-- Source text --
5 Questions with Boulder’s Cocona CEO Jeff Bowman

5 questions with Boulder’s Cocona CEO Jeff Bowman

By Sarah Kuta / September 9, 2017
It’s a nearly universal experience: You climb into bed and snuggle up with your pillow. Three minutes later, you’re too hot so you stick one foot out from under the blankets.
The team at Boulder-based Cocona has figured out a solution to that problem. They’ve developed a technology that can be incorporated into sheets, clothes, shoes, towels and other items to keep your body at a comfortable temperature—37.5 degrees Celsius, to be exact.
In fact, that temperature was the inspiration for the company’s fabric technology arm, 37.5 Technology. The company takes activated carbon from coconut shells or volcanic sands and infuses it into fibers that are then used in apparel, bedding, footwear, accessories and other products.
We sat down with Jeff Bowman, CEO of Cocona, to learn more about this innovative idea.
This interview has been edited for length and clarity.
How does the 37.5 technology work?
It’s doing two things. It’s attracting and releasing moisture vapor, which is the primary mechanism that your body uses to control its core temperature. So, for example, you’re probably comfortable now but if you put a plastic bag over your body, you would very quickly become uncomfortable because moisture accumulates in the microclimate between you and your clothing and you get hot and uncomfortable. The other thing the particles do is absorb the infrared energy that your body puts off all the time. It’s capturing energy and attracting and releasing moisture vapor, which enables you to stay more comfortable in a broader range of conditions.

How does the technology work when you’re cold?

-- Data shown --
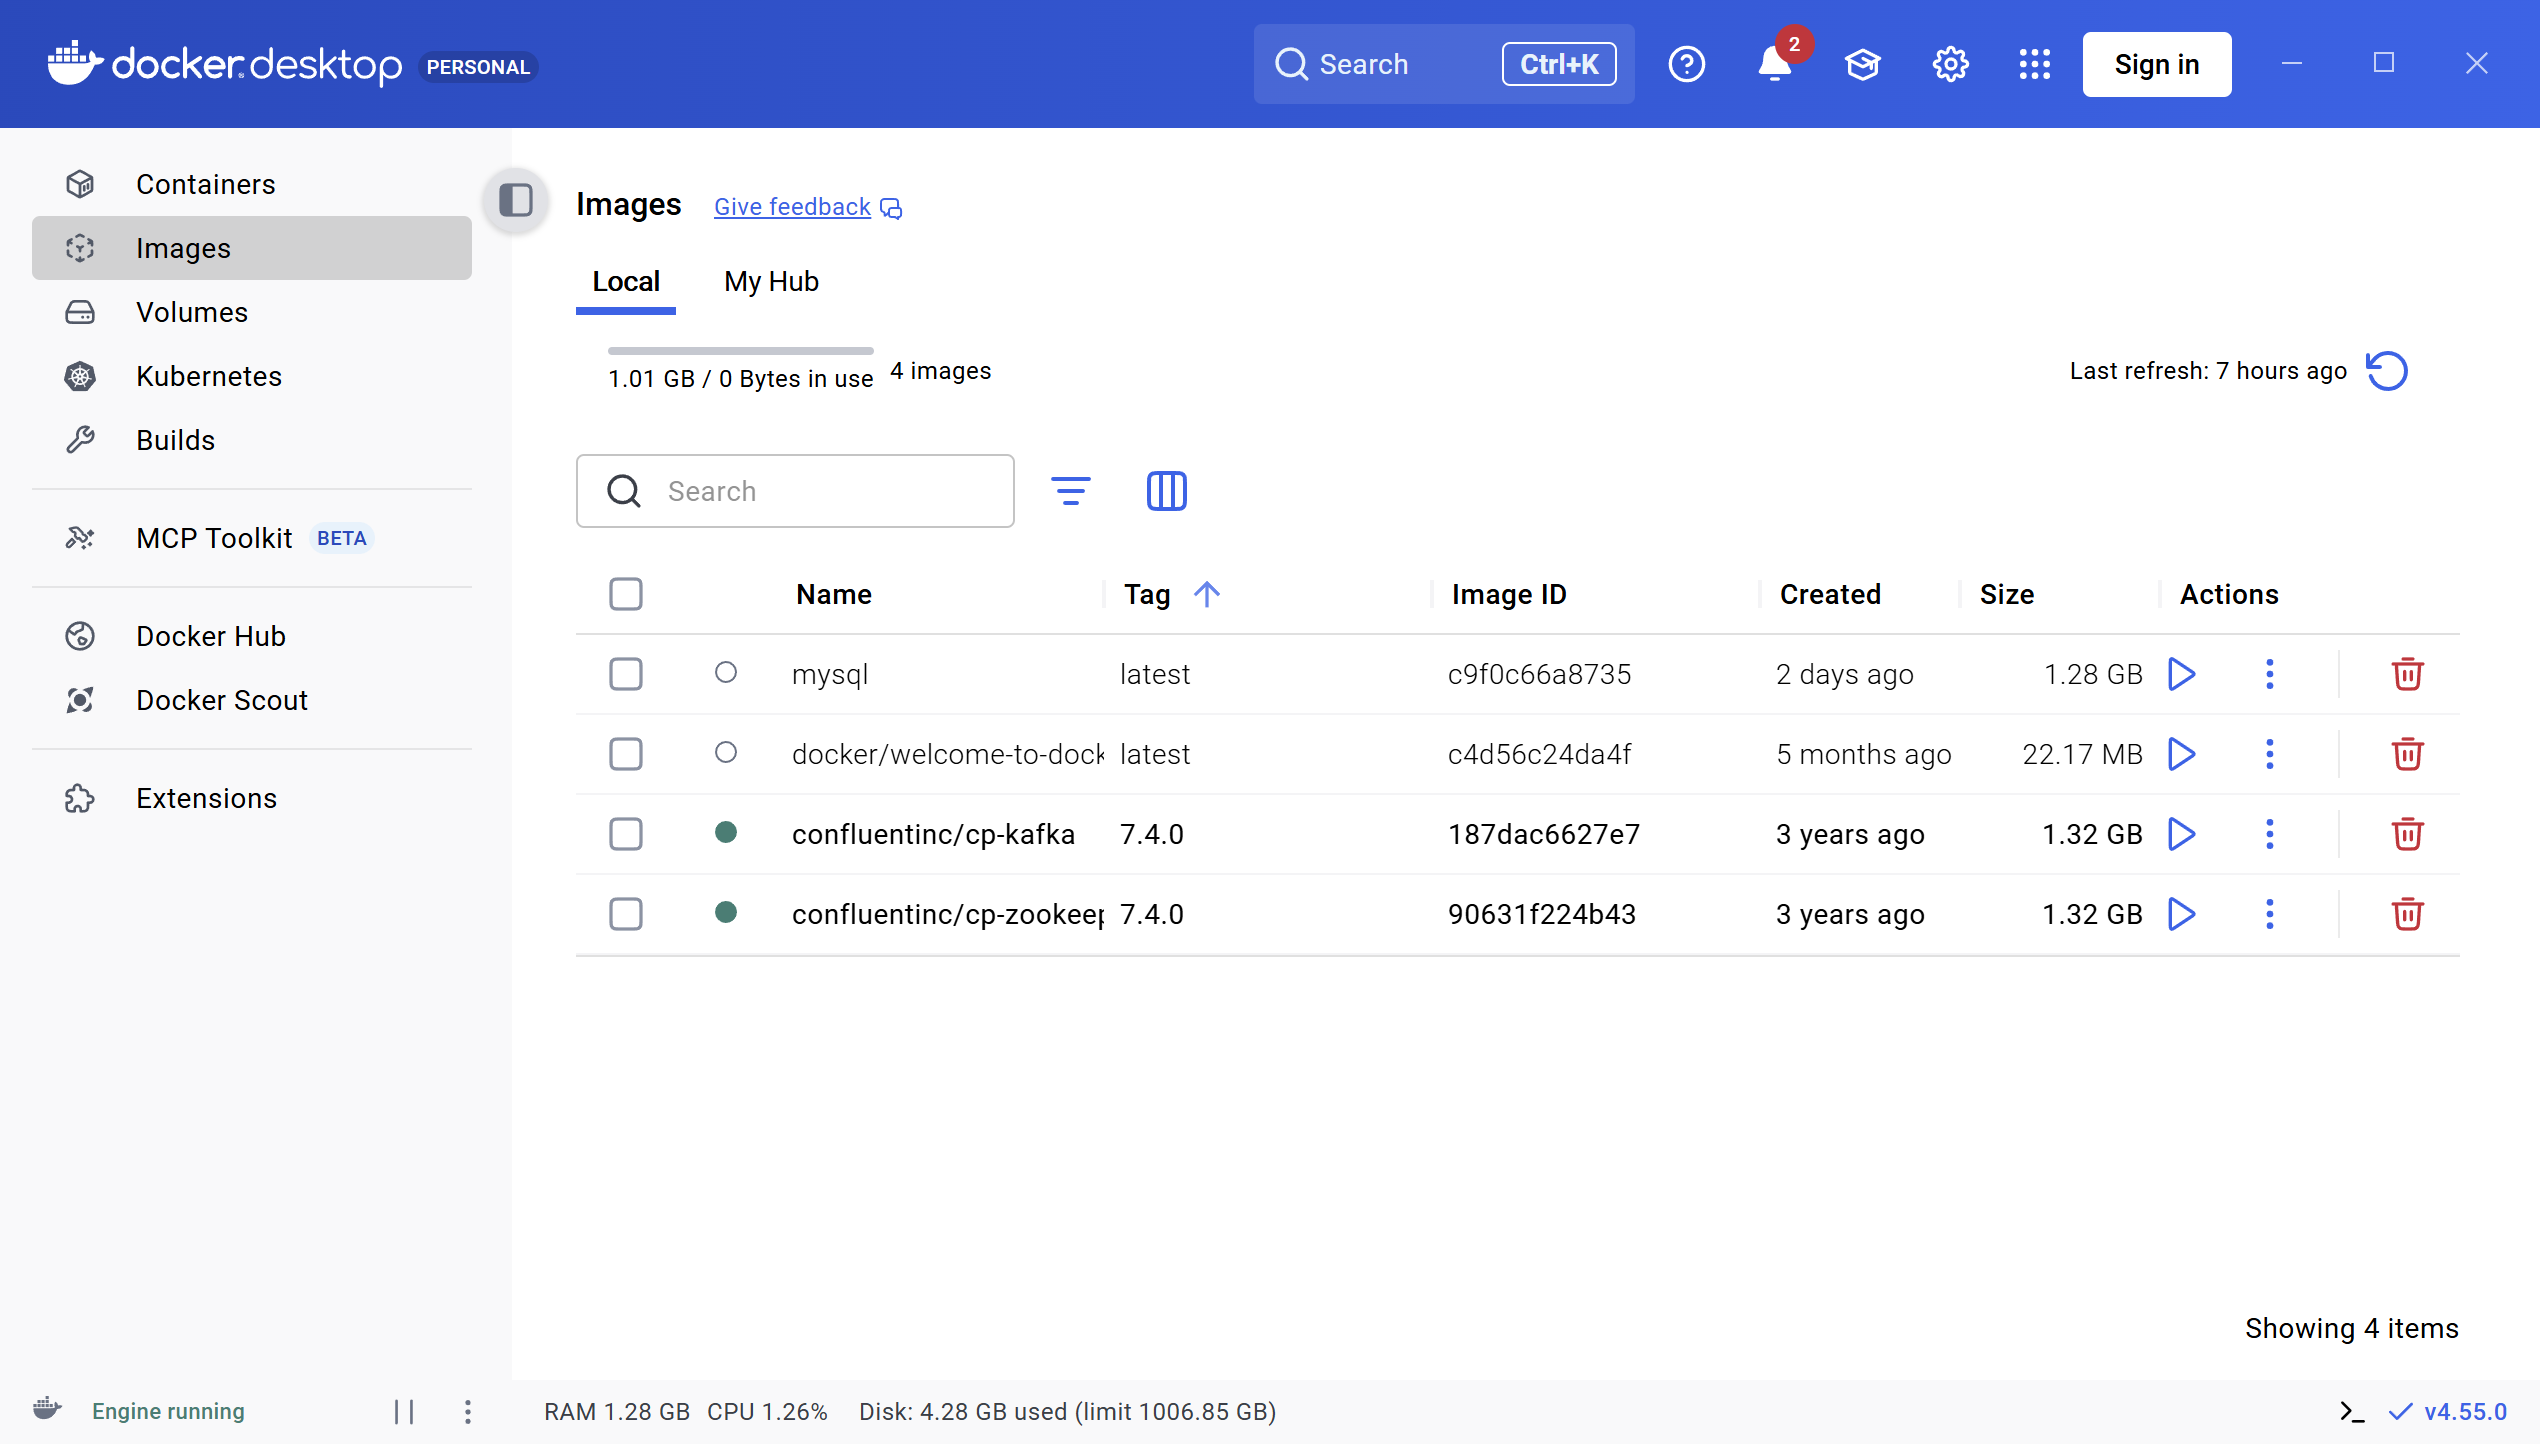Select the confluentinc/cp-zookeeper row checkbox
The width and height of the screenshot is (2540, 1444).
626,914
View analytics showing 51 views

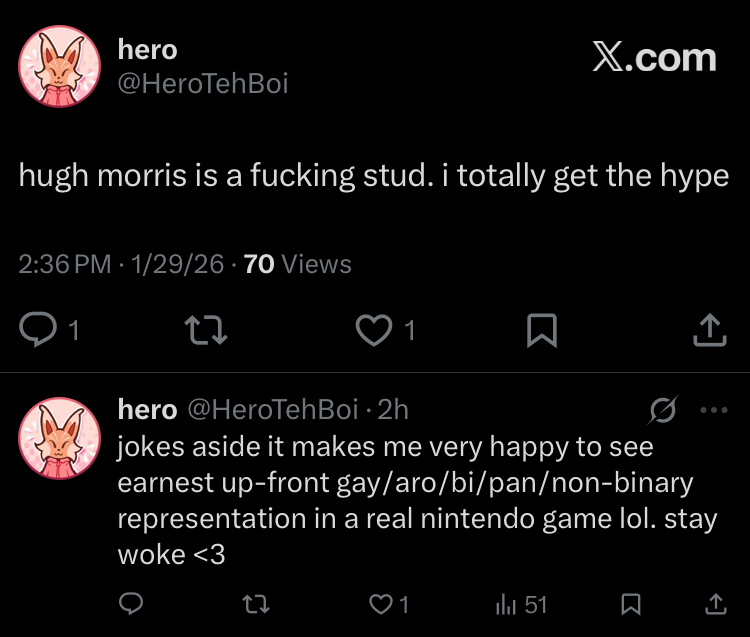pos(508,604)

-- Written tasks --
1. In the Cocona interview, what materials does the company take activated carbon from?
2. Reproduce word for word the part of the Cocona interview that begins at the words "The team at" and stops after "length and clarity.".

-- Full answers --
1. Coconut shells or volcanic sands.

2.
The team at Boulder-based Cocona has figured out a solution to that problem. They’ve developed a technology that can be incorporated into sheets, clothes, shoes, towels and other items to keep your body at a comfortable temperature—37.5 degrees Celsius, to be exact.
In fact, that temperature was the inspiration for the company’s fabric technology arm, 37.5 Technology. The company takes activated carbon from coconut shells or volcanic sands and infuses it into fibers that are then used in apparel, bedding, footwear, accessories and other products.
We sat down with Jeff Bowman, CEO of Cocona, to learn more about this innovative idea.
This interview has been edited for length and clarity.